→ PROBLEM TO SOLVE
Convert the records below into a two-column CSV with the headers request and answer, one row per record, putting each text and its answer in a single quoted field with line breaks replaced by spaces. Omit the pictures.

Records
********

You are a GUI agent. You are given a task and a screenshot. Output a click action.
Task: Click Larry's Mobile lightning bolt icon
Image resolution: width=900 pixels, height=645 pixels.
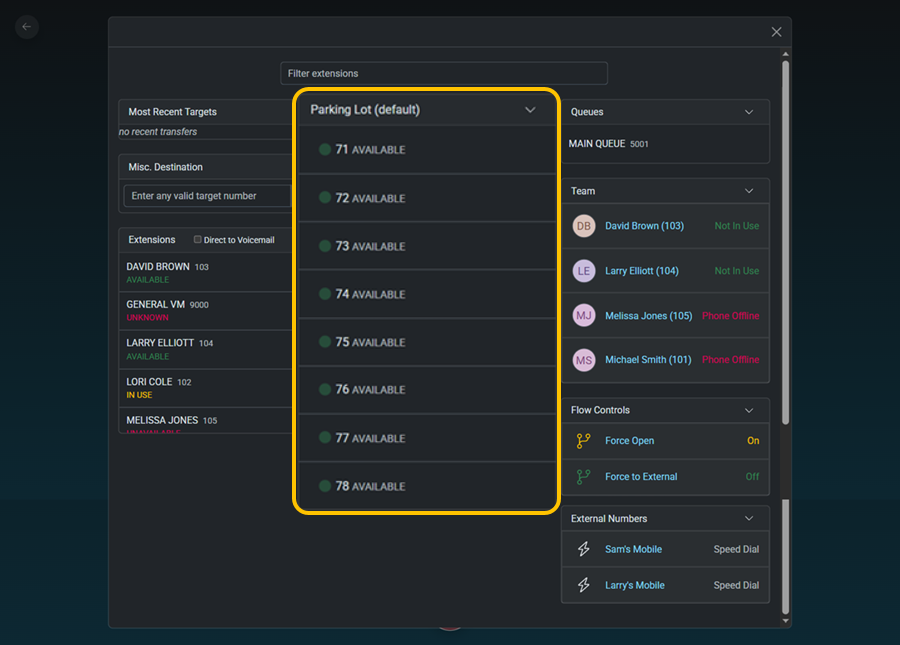[x=584, y=585]
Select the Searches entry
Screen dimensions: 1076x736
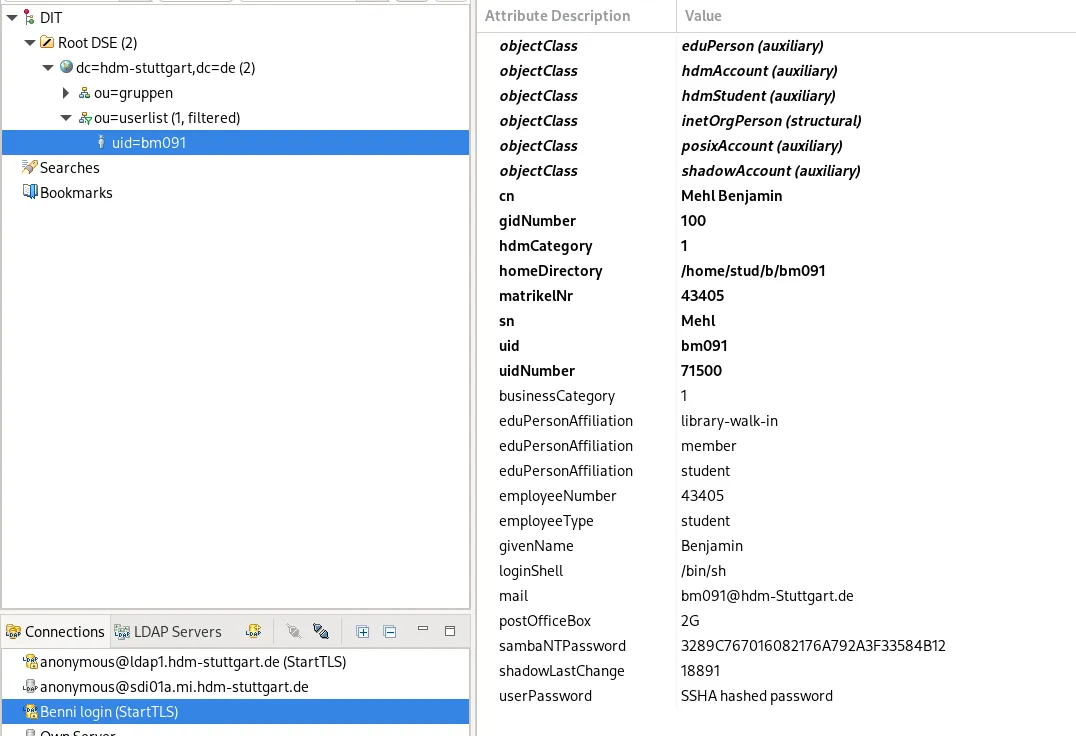pos(69,167)
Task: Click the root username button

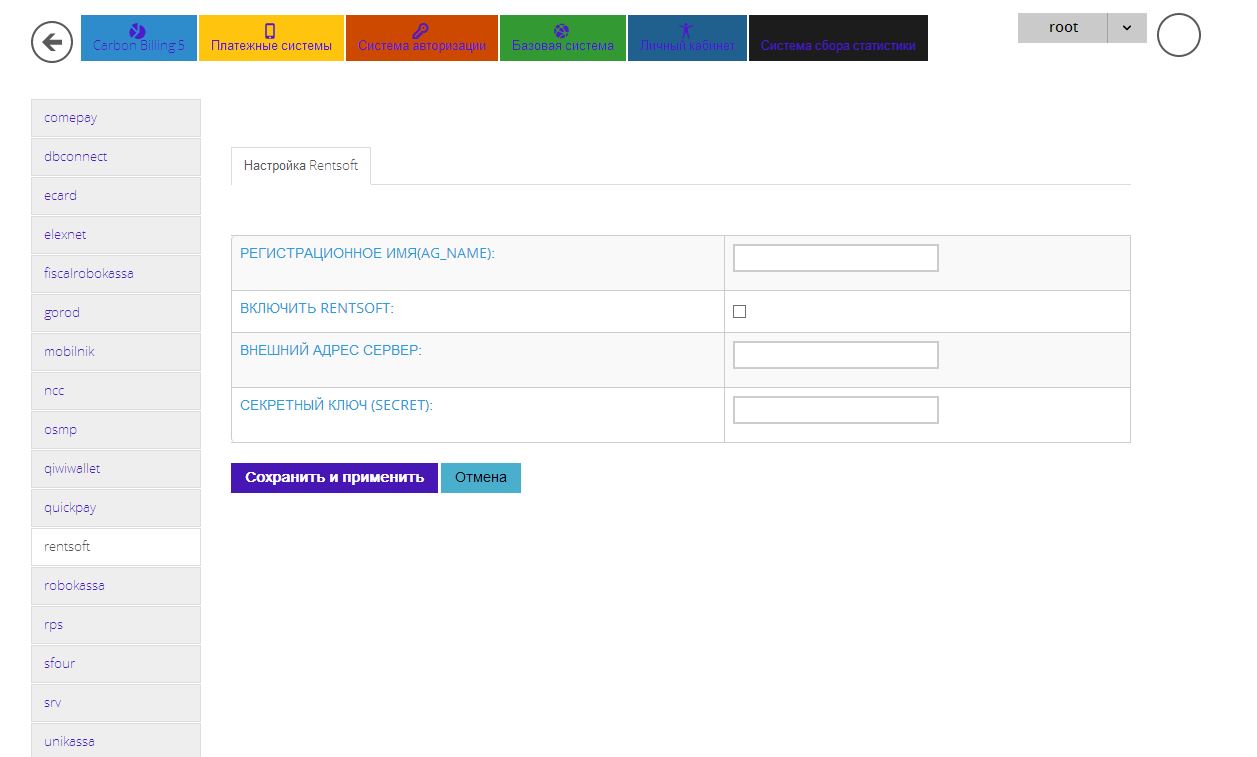Action: pos(1063,28)
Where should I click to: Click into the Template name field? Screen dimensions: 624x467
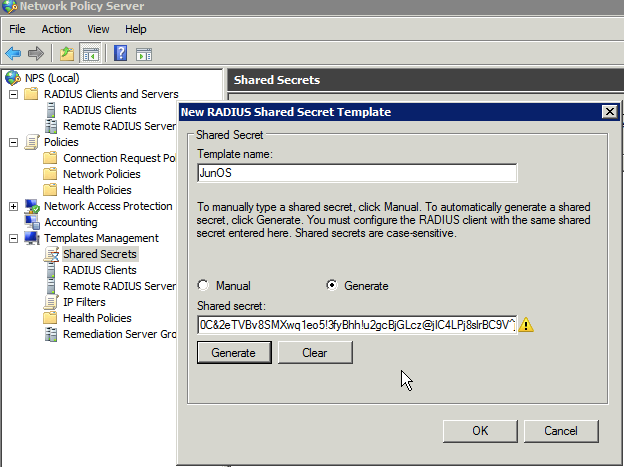tap(356, 173)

********

→ SOLUTION TO THIS TASK
request,answer
"You are a GUI agent. You are given a task and a screenshot. Output a click action. Task: Click Larry's Mobile lightning bolt icon Image resolution: width=900 pixels, height=645 pixels.","[x=584, y=585]"
"Select the Searches entry Screen dimensions: 1076x736","pos(69,167)"
"Task: Click the root username button","Action: pos(1063,28)"
"Where should I click to: Click into the Template name field? Screen dimensions: 624x467","tap(356, 173)"